*WHAT YOU NEED TO DO*
Extract every one of the lines below word for word, leaving each one unchanged.

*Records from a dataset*
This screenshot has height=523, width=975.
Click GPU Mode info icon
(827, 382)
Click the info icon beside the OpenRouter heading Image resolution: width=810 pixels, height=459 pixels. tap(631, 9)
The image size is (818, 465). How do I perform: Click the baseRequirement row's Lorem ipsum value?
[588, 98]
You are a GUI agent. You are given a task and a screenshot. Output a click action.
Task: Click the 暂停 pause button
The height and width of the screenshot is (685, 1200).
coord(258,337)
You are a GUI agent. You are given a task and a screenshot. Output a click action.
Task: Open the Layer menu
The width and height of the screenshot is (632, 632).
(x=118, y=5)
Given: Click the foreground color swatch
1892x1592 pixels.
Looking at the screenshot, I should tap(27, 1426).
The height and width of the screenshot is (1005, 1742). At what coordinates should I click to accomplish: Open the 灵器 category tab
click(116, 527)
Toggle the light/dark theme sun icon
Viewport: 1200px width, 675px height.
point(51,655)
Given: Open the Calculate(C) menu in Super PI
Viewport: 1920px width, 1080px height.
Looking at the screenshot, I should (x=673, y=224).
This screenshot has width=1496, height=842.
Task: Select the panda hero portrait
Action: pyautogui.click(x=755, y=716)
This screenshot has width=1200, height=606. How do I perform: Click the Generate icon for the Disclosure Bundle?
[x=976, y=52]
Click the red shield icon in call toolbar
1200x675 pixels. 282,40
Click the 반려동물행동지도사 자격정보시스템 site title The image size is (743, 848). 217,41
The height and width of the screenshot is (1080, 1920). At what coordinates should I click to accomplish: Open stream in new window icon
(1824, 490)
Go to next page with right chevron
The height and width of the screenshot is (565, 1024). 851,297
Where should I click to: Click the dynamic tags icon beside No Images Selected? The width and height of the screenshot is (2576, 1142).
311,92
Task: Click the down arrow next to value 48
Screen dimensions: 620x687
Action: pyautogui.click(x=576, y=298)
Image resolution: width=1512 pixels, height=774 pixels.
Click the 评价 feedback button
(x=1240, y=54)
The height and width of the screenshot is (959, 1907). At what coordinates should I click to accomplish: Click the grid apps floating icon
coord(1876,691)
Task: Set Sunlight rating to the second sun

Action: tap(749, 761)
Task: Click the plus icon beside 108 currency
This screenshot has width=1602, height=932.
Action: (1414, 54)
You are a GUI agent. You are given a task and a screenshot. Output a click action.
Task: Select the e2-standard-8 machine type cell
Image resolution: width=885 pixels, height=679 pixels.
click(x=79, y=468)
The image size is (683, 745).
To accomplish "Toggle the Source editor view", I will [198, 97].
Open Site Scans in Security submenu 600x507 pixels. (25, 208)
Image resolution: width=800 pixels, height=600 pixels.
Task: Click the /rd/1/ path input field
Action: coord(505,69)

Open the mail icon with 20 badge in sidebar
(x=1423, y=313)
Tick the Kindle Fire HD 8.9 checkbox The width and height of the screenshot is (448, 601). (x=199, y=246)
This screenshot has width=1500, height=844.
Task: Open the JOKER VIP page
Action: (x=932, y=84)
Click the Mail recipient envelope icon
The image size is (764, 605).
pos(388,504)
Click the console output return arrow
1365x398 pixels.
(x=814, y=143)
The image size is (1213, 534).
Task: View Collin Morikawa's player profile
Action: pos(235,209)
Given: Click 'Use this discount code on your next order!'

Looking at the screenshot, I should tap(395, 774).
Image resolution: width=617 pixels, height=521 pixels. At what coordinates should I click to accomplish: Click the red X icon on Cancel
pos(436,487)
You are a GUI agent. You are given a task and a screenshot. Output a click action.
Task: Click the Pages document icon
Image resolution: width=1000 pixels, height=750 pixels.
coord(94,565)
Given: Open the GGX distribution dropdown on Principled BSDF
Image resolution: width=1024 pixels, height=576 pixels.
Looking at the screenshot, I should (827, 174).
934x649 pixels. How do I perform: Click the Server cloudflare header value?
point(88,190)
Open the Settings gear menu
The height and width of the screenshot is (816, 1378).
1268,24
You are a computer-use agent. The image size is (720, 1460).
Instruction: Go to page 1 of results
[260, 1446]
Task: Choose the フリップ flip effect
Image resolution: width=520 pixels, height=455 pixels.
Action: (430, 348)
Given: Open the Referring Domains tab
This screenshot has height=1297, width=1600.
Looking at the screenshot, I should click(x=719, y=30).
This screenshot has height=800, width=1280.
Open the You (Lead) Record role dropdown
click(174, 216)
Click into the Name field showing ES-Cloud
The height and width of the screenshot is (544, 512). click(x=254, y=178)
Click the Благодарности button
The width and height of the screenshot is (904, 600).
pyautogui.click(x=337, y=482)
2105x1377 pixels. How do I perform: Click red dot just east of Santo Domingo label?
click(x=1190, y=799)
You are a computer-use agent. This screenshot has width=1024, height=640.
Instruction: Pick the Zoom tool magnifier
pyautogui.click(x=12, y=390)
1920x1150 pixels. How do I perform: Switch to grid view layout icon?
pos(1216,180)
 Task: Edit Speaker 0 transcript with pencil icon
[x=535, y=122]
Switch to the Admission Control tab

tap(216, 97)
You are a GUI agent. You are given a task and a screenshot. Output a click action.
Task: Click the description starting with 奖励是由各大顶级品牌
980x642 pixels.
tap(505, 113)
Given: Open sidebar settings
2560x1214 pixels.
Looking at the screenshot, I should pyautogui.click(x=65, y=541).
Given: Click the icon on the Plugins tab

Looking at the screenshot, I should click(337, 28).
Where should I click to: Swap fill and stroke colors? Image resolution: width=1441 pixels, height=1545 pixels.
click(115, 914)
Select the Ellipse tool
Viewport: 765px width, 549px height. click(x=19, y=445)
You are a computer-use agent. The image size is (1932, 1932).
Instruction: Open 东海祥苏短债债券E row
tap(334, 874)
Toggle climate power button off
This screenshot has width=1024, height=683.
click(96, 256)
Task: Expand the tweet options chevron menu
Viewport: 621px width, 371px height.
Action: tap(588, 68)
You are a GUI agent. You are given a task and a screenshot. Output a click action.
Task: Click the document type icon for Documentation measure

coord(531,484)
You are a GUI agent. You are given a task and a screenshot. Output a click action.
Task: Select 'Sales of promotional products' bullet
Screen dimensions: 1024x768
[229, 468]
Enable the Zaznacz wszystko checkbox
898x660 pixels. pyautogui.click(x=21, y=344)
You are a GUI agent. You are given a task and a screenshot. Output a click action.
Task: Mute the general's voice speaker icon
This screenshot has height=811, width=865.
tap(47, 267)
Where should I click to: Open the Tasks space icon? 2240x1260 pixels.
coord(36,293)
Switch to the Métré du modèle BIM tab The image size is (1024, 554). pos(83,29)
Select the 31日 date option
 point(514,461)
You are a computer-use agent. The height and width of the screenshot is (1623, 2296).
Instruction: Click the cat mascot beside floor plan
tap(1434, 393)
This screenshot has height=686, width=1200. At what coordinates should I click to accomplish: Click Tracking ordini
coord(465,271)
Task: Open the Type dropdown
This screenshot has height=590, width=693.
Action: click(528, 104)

*SOLUTION TO THE EXERCISE*
This screenshot has height=523, width=975.
Click GPU Mode info icon
(827, 382)
Click the info icon beside the OpenRouter heading Image resolution: width=810 pixels, height=459 pixels. tap(631, 9)
The image size is (818, 465). How do I perform: Click the baseRequirement row's Lorem ipsum value?
[588, 98]
You are a GUI agent. You are given a task and a screenshot. Output a click action.
Task: Click the 暂停 pause button
The height and width of the screenshot is (685, 1200).
coord(258,337)
You are a GUI agent. You are given a task and a screenshot. Output a click action.
Task: Open the Layer menu
The width and height of the screenshot is (632, 632).
(x=118, y=5)
Given: Click the foreground color swatch
1892x1592 pixels.
Looking at the screenshot, I should tap(27, 1426).
The height and width of the screenshot is (1005, 1742). At what coordinates should I click to accomplish: Open the 灵器 category tab
click(116, 527)
Toggle the light/dark theme sun icon
Viewport: 1200px width, 675px height.
point(51,655)
Given: Open the Calculate(C) menu in Super PI
Viewport: 1920px width, 1080px height.
Looking at the screenshot, I should (x=673, y=224).
This screenshot has width=1496, height=842.
Task: Select the panda hero portrait
Action: pyautogui.click(x=755, y=716)
This screenshot has width=1200, height=606. How do I perform: Click the Generate icon for the Disclosure Bundle?
[x=976, y=52]
Click the red shield icon in call toolbar
1200x675 pixels. 282,40
Click the 반려동물행동지도사 자격정보시스템 site title The image size is (743, 848). 217,41
The height and width of the screenshot is (1080, 1920). At what coordinates should I click to accomplish: Open stream in new window icon
(1824, 490)
Go to next page with right chevron
The height and width of the screenshot is (565, 1024). 851,297
Where should I click to: Click the dynamic tags icon beside No Images Selected? The width and height of the screenshot is (2576, 1142).
311,92
Task: Click the down arrow next to value 48
Screen dimensions: 620x687
Action: pyautogui.click(x=576, y=298)
Image resolution: width=1512 pixels, height=774 pixels.
Click the 评价 feedback button
(x=1240, y=54)
The height and width of the screenshot is (959, 1907). At what coordinates should I click to accomplish: Click the grid apps floating icon
coord(1876,691)
Task: Set Sunlight rating to the second sun

Action: tap(749, 761)
Task: Click the plus icon beside 108 currency
This screenshot has width=1602, height=932.
Action: (1414, 54)
You are a GUI agent. You are given a task and a screenshot. Output a click action.
Task: Select the e2-standard-8 machine type cell
Image resolution: width=885 pixels, height=679 pixels.
click(x=79, y=468)
The image size is (683, 745).
To accomplish "Toggle the Source editor view", I will [198, 97].
Open Site Scans in Security submenu 600x507 pixels. (25, 208)
Image resolution: width=800 pixels, height=600 pixels.
Task: Click the /rd/1/ path input field
Action: coord(505,69)

Open the mail icon with 20 badge in sidebar
(x=1423, y=313)
Tick the Kindle Fire HD 8.9 checkbox The width and height of the screenshot is (448, 601). (x=199, y=246)
This screenshot has width=1500, height=844.
Task: Open the JOKER VIP page
Action: (x=932, y=84)
Click the Mail recipient envelope icon
The image size is (764, 605).
pos(388,504)
Click the console output return arrow
1365x398 pixels.
(x=814, y=143)
The image size is (1213, 534).
Task: View Collin Morikawa's player profile
Action: pos(235,209)
Given: Click 'Use this discount code on your next order!'

Looking at the screenshot, I should tap(395, 774).
Image resolution: width=617 pixels, height=521 pixels. At what coordinates should I click to accomplish: Click the red X icon on Cancel
pos(436,487)
You are a GUI agent. You are given a task and a screenshot. Output a click action.
Task: Click the Pages document icon
Image resolution: width=1000 pixels, height=750 pixels.
coord(94,565)
Given: Open the GGX distribution dropdown on Principled BSDF
Image resolution: width=1024 pixels, height=576 pixels.
Looking at the screenshot, I should (827, 174).
934x649 pixels. How do I perform: Click the Server cloudflare header value?
point(88,190)
Open the Settings gear menu
The height and width of the screenshot is (816, 1378).
1268,24
You are a computer-use agent. The image size is (720, 1460).
Instruction: Go to page 1 of results
[260, 1446]
Task: Choose the フリップ flip effect
Image resolution: width=520 pixels, height=455 pixels.
Action: (430, 348)
Given: Open the Referring Domains tab
This screenshot has height=1297, width=1600.
Looking at the screenshot, I should click(x=719, y=30).
This screenshot has height=800, width=1280.
Open the You (Lead) Record role dropdown
click(174, 216)
Click into the Name field showing ES-Cloud
The height and width of the screenshot is (544, 512). click(x=254, y=178)
Click the Благодарности button
The width and height of the screenshot is (904, 600).
pyautogui.click(x=337, y=482)
2105x1377 pixels. How do I perform: Click red dot just east of Santo Domingo label?
click(x=1190, y=799)
You are a computer-use agent. This screenshot has width=1024, height=640.
Instruction: Pick the Zoom tool magnifier
pyautogui.click(x=12, y=390)
1920x1150 pixels. How do I perform: Switch to grid view layout icon?
pos(1216,180)
 Task: Edit Speaker 0 transcript with pencil icon
[x=535, y=122]
Switch to the Admission Control tab

tap(216, 97)
You are a GUI agent. You are given a task and a screenshot. Output a click action.
Task: Click the description starting with 奖励是由各大顶级品牌
980x642 pixels.
tap(505, 113)
Given: Open sidebar settings
2560x1214 pixels.
Looking at the screenshot, I should pyautogui.click(x=65, y=541).
Given: Click the icon on the Plugins tab

Looking at the screenshot, I should click(337, 28).
Where should I click to: Swap fill and stroke colors? Image resolution: width=1441 pixels, height=1545 pixels.
click(115, 914)
Select the Ellipse tool
Viewport: 765px width, 549px height. click(x=19, y=445)
You are a computer-use agent. The image size is (1932, 1932).
Instruction: Open 东海祥苏短债债券E row
tap(334, 874)
Toggle climate power button off
This screenshot has width=1024, height=683.
click(96, 256)
Task: Expand the tweet options chevron menu
Viewport: 621px width, 371px height.
Action: tap(588, 68)
You are a GUI agent. You are given a task and a screenshot. Output a click action.
Task: Click the document type icon for Documentation measure

coord(531,484)
You are a GUI agent. You are given a task and a screenshot. Output a click action.
Task: Select 'Sales of promotional products' bullet
Screen dimensions: 1024x768
[229, 468]
Enable the Zaznacz wszystko checkbox
898x660 pixels. pyautogui.click(x=21, y=344)
You are a GUI agent. You are given a task and a screenshot. Output a click action.
Task: Mute the general's voice speaker icon
This screenshot has height=811, width=865.
tap(47, 267)
Where should I click to: Open the Tasks space icon? 2240x1260 pixels.
coord(36,293)
Switch to the Métré du modèle BIM tab The image size is (1024, 554). pos(83,29)
Select the 31日 date option
 point(514,461)
You are a computer-use agent. The height and width of the screenshot is (1623, 2296).
Instruction: Click the cat mascot beside floor plan
tap(1434, 393)
This screenshot has height=686, width=1200. At what coordinates should I click to accomplish: Click Tracking ordini
coord(465,271)
Task: Open the Type dropdown
This screenshot has height=590, width=693.
Action: click(528, 104)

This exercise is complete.